Ева выпрямляется, как по струнке, растерянно косится на меня, будто ушам собственным не верит. Просканировав меня задумчивым взглядом, через секунду расплывается в улыбке. Сияет вся изнутри, источая свет и тепло, впервые расслабляется при мне.
– Так, ну, хватит, – осмелев, выхватывает у нас с Владиком тарелку. Подмигивает сыну, посылает мне легкую улыбку. – Не перебивайте аппетит. Дайте мне немного времени, я приготовлю нормальный ужин. Ох, мужчины.
Смеется тихо, но завораживающе. Непривычно видеть ее такой – расслабленной, домашней, уютной. Слышать бархатный смех. Наблюдать, как она порхает у плиты. Вбирать аппетитные запахи, которыми вскоре наполняется кухня.
Погружаюсь в семейную атмосферу, которая так внезапно воцарилась в, казалось бы, умершем особняке, и не замечаю, как она окутывает меня цепями, подчиняет, заставляет забыться.
– Милый, тебе пюре или рис? – нежно бросает Ева, не отвлекаясь от готовки.
– Пюре, – произносим с Владиком в унисон.
Ева замирает от моего голоса, а рука с ложкой зависает над кастрюлей. Хрупкие плечи чуть заметно поднимаются и тут же аккуратно возвращаются на место. Шумный вдох разрывает внезапно повисшую тишину. Ему вторит мой хриплый кашель.
– Хорошо, – невозмутимо, но ласково бросает Ева. И как ни в чем не бывало продолжает колдовать у плиты.
Не оглядывается, но по красивому профилю четко вижу, что она опять улыбается.
Мы оба забылись.
– Телефон жужжит, – Владик тычет пальчиком в карман моих джинсов. – Звонит, – добавляет громче и с укором, побуждая задуматься, кто из нас двоих старше и серьезнее.
Очнувшись, киваю ему благодарно и достаю трубку. И как я сам вибрацию не заметил?
Может, и к лучшему… Потому что имя контакта заставляет меня напрячься. Влад никогда не звонит мне просто так. Тем более, в столь позднее время. А если учесть, что он провел вечер с Меркуновой, то прогнозы вовсе неутешительные.

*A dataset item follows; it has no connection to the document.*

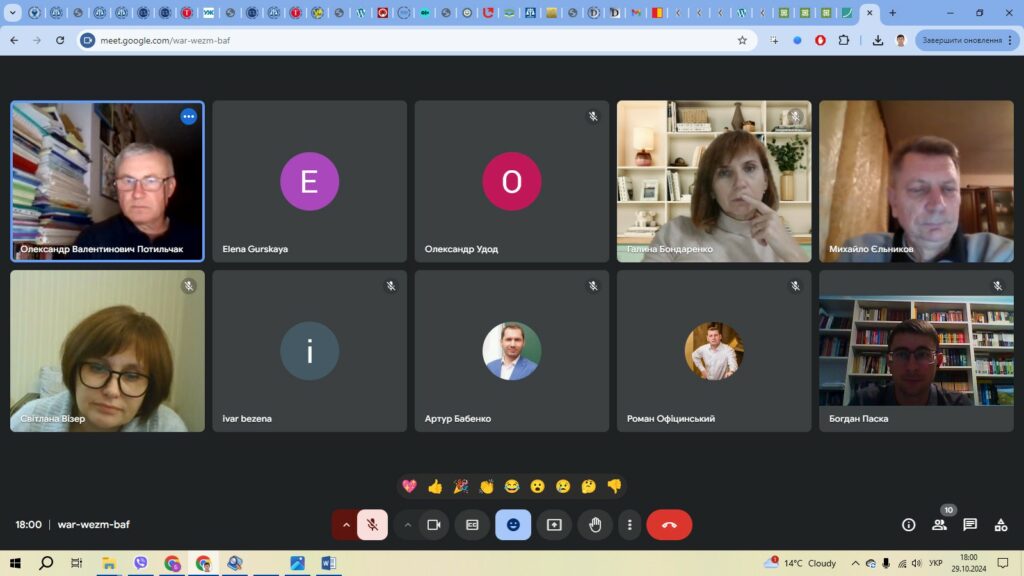Unmute the microphone in the call bar
Image resolution: width=1024 pixels, height=576 pixels.
[373, 525]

Дико не хочу отвечать на вызов, но понимаю, что должен. Ева сегодня согласилась принять часть бизнеса, но с моей стороны было бы подло бросать ее наедине с акулами, вроде Меркуновой. Придется вливаться в дело, возвращаться. Чтобы наладить все, поставить на поток, как было раньше, ликвидировать врагов, а потом со спокойной душой передать автобизнес Владу и Еве.
Черт! Не хотел же заниматься этим!
Но бросаю взгляд на миниатюрную фигурку феи, кошусь на озорного малыша рядом и поднимаю трубку. Пора встряхнуться от четырехлетней пыли. Разберусь с проблемами – и с чистой совестью буду покрываться новой.
– Да, Влад, что там с Меркуновой? – говорю при Еве. Все-таки будущая совладелица.
Но она странно реагирует. Вздрогнув, роняет ложку. Виновато смотрит на меня, когда я встаю из-за стола и подхожу к ней, чтобы помочь. Замирает, случайно столкнувшись со мной плечом.
– Тимур, советую тебе поговорить с Евой об этом. Прежде чем переписывать на нее долю. И узнать больше о ее муже, – летит из динамика, и Ева бледнеет. Услышала?
Подаю ей «сбежавшую» ложку. Мы слегка соприкасаемся пальцами, отчего по коже проносятся слабые импульсы, встречаемся взглядами.
Она что-то скрывает, но готова признаться. Я же оставляю ей время подумать, а сам выхожу из кухни, чтобы закончить разговор с Владом.
Закрываюсь в кабинете, по привычке тянусь к ящику стола, почти дотрагиваюсь до фоторамки, которую храню там, в глубине, вдали от посторонних глаз. И как можно ближе к себе. Вот уже четыре года. Но останавливаюсь. Впервые. Сжимаю ладонь в кулак, одним толчком задвигаю ящик.